Lee Jae-won / North Korea Times & Reuters – 2006-05-06 23:33:07
http://story.northkoreatimes.com/p.x/ct/9/cid/3f5c98640a497b43/id/4404a4ff79595024/
(May 5, 2006) — South Korean protesters clashed with police for the second day on Friday at a planned site for a new US military base, leaving scores of people wounded, some seriously, officials and witnesses said.
On Thursday, military engineers moved in and cordoned off two townships about 70 km (44 miles) south of Seoul, where South Korea and the United States have agreed to relocate the main US base now in Seoul and several others across the country.
Scores of protesters, police and several journalists were wounded as riot police cleared the way for the engineers, fighting pitched battles with protesters and eventually overpowering them.
Friday’s fight started outside the townships as about 1,500 anti-US protesters and unionists regrouped overnight and began marching into the fenced-off site. Reuters photographer Lee Jae-won saw several people on both sides hurt in the fight.
What began as rowdy shoving and fisticuffs involving hundreds on both sides turned more violent as the day progressed. Some protesters broke through a newly erected fence and charged at unarmed soldiers with sticks, injuring scores.
The Defense Ministry said 11 soldiers suffered serious injuries and were airlifted by helicopter to a military hospital just south of Seoul. It was not known if any of the injuries were life-threatening, a defense official said.
Witnesses on the scene said fighting continued late into the night, with soldiers, who are under orders to refrain from fighting back, defending themselves.

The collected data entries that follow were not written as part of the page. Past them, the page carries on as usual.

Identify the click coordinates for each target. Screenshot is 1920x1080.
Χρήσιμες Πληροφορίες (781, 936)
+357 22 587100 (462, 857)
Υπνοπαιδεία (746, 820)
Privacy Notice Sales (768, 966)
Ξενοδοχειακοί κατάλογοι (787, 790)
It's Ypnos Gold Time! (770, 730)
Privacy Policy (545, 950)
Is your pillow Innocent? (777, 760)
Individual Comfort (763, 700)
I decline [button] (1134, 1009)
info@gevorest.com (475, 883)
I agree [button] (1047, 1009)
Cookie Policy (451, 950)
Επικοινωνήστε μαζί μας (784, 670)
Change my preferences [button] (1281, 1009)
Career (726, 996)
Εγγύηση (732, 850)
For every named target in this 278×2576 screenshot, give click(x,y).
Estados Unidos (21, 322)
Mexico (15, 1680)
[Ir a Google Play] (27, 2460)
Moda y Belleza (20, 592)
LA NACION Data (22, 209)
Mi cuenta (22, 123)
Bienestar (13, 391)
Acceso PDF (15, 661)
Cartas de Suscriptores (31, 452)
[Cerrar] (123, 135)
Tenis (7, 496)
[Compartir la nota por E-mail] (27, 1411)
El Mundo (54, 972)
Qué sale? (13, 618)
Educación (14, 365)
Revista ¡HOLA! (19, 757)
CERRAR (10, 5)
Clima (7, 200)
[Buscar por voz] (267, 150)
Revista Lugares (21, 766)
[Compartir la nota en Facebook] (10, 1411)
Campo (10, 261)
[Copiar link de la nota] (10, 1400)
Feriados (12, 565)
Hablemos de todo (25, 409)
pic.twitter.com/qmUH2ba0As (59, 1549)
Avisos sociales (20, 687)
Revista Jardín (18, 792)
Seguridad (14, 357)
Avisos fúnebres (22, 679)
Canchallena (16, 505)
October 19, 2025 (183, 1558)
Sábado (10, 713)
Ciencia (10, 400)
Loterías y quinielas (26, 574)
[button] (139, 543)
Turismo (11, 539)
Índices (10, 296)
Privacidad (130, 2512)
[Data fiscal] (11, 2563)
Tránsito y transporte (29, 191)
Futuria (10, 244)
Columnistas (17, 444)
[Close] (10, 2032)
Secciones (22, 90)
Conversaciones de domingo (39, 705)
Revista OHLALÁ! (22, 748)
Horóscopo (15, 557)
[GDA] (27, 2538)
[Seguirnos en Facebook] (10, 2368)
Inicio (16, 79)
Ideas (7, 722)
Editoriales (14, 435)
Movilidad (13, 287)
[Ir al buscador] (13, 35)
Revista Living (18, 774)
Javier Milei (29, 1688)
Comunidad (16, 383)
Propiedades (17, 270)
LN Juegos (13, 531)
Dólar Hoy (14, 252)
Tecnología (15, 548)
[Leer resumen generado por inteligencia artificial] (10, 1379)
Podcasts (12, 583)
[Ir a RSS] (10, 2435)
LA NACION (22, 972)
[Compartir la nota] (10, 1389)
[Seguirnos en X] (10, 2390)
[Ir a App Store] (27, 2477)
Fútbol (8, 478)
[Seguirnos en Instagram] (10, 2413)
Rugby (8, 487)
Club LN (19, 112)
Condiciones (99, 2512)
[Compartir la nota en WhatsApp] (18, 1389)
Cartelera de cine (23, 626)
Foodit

The confrontation that erupted on Thursday had been brewing for months as about 100 farmers refused to vacate the area.
Last ditch talks between the government and residents aimed at a compromise broke down on Monday. Local residents who remained, mostly elderly farmers, and protesters have said no amount of compensation would justify the move.
“Do not insult the residents who are fighting here,” said Kim Ji-tae, who leads the farmers remaining and protesters in the area, in an open letter to President Roh Moo-hyun on Friday.
“As we said a number of times, we are not interested in compensation. What we want is to continue living here.”
Defense Minister Yoon Kwang-ung said the base relocation, which had been agreed to by Seoul and Washington in 2004 and authorized by South Korea’s parliament, could no longer wait.
He said the delay was caused by opponents of US military presence in the country who have taken advantage of the farmers.
The presidential office in Seoul said in a statement it regretted the injuries suffered by the protesters and police.
“The enforcement of administrative order for the US base relocation was inevitable if we were to prevent large losses to our national interest diplomatically and economically that would be caused by delay,” the statement said.
About 30,000 US troops are stationed in the country alongside the South Korean military to guard against possible aggression by communist North Korea.
South and North Korea remain technically at war under a truce that ended the 1950-53 Korean War.